In a significant stride towards enhancing environmental protection and maritime safety, a team of researchers led by Emad A. Az-Zo’bi from the Department of Mathematics and Statistics at Mutah University has developed a novel approach to model the transport of pollutants in water. Their work, published in the journal ‘Scientific Reports’ (which translates to ‘Nature Research Reports’), introduces a new formulation of advection dispersion equations using fractional calculus, providing a more accurate and flexible description of how pollutants spread in water bodies.

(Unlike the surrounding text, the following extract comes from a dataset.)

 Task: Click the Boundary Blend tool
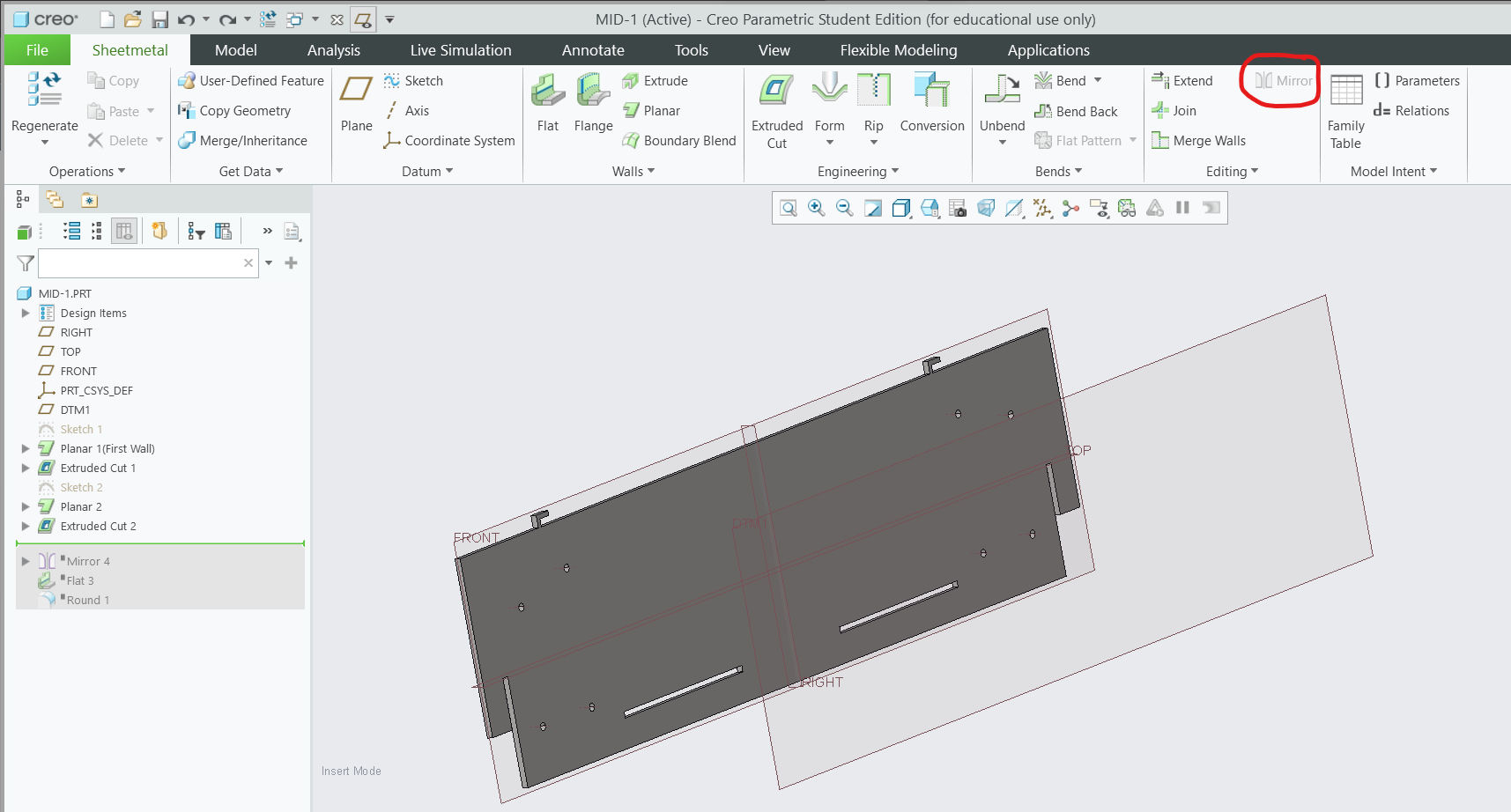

At the heart of this research is the Modified Atangana–Baleanu–Caputo (MABC) fractional derivative, an advanced extension of the classical Atangana Baleanu derivative. This tool offers greater flexibility in describing memory and nonlocal effects, which are crucial for understanding the complex behavior of pollutants in water. As Az-Zo’bi explains, “The MABC derivative provides a more nuanced understanding of the advection dispersion phenomena, allowing us to capture the subtle dynamics that traditional models might miss.”
To solve these complex equations, the researchers turned to physics-informed neural networks (PINNs), a deep learning framework that incorporates physical laws into the model. This approach not only enhances the accuracy of the solutions but also speeds up the convergence process. The researchers demonstrated the effectiveness of their method through various case studies, showing that it outperforms conventional numerical and perturbative methods in terms of precision and computational efficiency.
The implications of this research for the maritime sector are substantial. Accurate modeling of pollutant transport is essential for developing effective mitigation strategies, protecting marine ecosystems, and ensuring the safety of maritime activities. By providing a more precise and efficient tool for predicting pollutant dispersion, this research can aid in the design of better environmental protection measures and emergency response plans.
Moreover, the commercial opportunities are significant. Shipping companies, port authorities, and environmental consulting firms can leverage this technology to enhance their environmental impact assessments, reduce risks, and comply with regulatory standards. As the maritime industry increasingly prioritizes sustainability, tools like the one developed by Az-Zo’bi and his team will become invaluable.
In summary, this research represents a significant advancement in the field of environmental modeling, with far-reaching implications for the maritime sector. By combining fractional calculus with deep learning, the researchers have developed a powerful tool that promises to enhance our understanding of pollutant transport and improve environmental protection efforts. As the lead author notes, “This work is a testament to the power of interdisciplinary research, bringing together mathematics, physics, and computer science to address real-world challenges.”